Va. redistricting cases winding through state, federal courts
Free Press staff, wire reports | 3/17/2017, 8:05 p.m.
Free Press staff, wire reports
In a slap at Virginia’s Republican-led majority in the General Assembly, the U.S. Supreme Court has directed a lower federal court to reassess whether lawmakers unlawfully tried to dilute the clout of African-American voters when it drew a series of state legislative districts six years ago.
A group of voters who filed suit to overturn 12 districts argued to the court that Virginia’s legislators improperly made race a primary factor when mapping the boundaries of state House of Delegates districts, an argument a lower federal court dismissed in previously upholding the plan.
Essentially, the plaintiffs are arguing that legislators packed African-Americans into the 12 districts, reducing their influence on adjacent districts and aiding Republicans to win more seats — an argument that led to the overhaul of the 3rd and 4th districts of the U.S. House of Representatives last year.
As a result of the earlier case, Virginia for the first time has two African-Americans in its congressional delegation — U.S. Reps. Robert C. Scott of Newport News and A. Donald McEachin of Henrico County.
Meanwhile, a separate suit got underway this week in Richmond Circuit Court challenging 11 state House and Senate districts. The plaintiffs claim the districts violate a key requirement of redistricting contained in the Virginia Constitution — creation of compact districts that are not oddly shaped and do not overly split counties and cities.
The new Virginia case is one of a number of lawsuits across the country accusing Republicans of reducing the influence of Democratic-leaning African-American and Latino voters by packing them into constricted, oddly shaped districts to expand the number of GOP-friendly districts.
Linda Thomas, president of the state NAACP, hailed the March 1 ruling from the nation’s highest court.
“It is clear that the state of Virginia unfairly packed black voters into districts, diluting their political power and depriving them of having their voices heard,” she stated.
“This type of racial gerrymandering is dangerous to our democracy and causes tremendous harm to communities of color. We applaud this decision and hope the district court acts to end this unconstitutional gerrymandering,” she added.
Gov. Terry McAuliffe also used the high court’s ruling to urge Republican lawmakers to agree to set up a nonpartisan panel to handle redistricting, a concept that the GOP-controlled legislature rejected during the legislative session that ended last month.
“For too long, the redistricting process has been defined by partisanship, racial politics and costly litigation,” the governor stated in urging Republican leaders to “drop your defense of Virginia’s gerrymandered map and work with me on the nonpartisan redistricting plan our commonwealth deserves.” (Gerrymander is a 19th-century term that refers to drawing districts to benefit the party in power.)

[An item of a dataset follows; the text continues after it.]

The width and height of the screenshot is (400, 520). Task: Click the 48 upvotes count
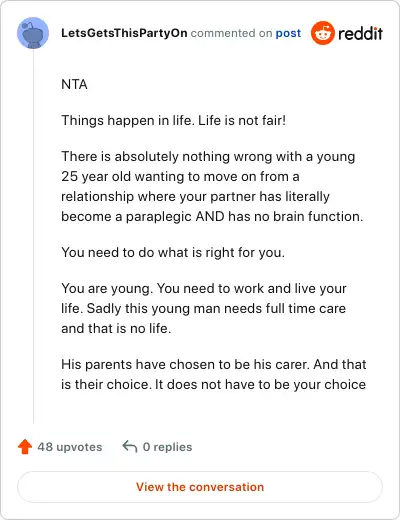coord(70,447)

As expected, the governor got a quick “No,” from Republican leaders. Retiring House Speaker William J. Howell of Stafford, for example, called the governor’s message “premature” and “political gamesmanship.”
Speaker Howell has staunchly defended the House redistricting plan the U.S. Supreme Court refused to uphold, having repeatedly noted that the line changes passed with bipartisan support after the 2010 Census, including support from most of the House members in the Legislative Black Caucus. (By law, election districts must be redrawn after each 10-year Census to reflect population changes.)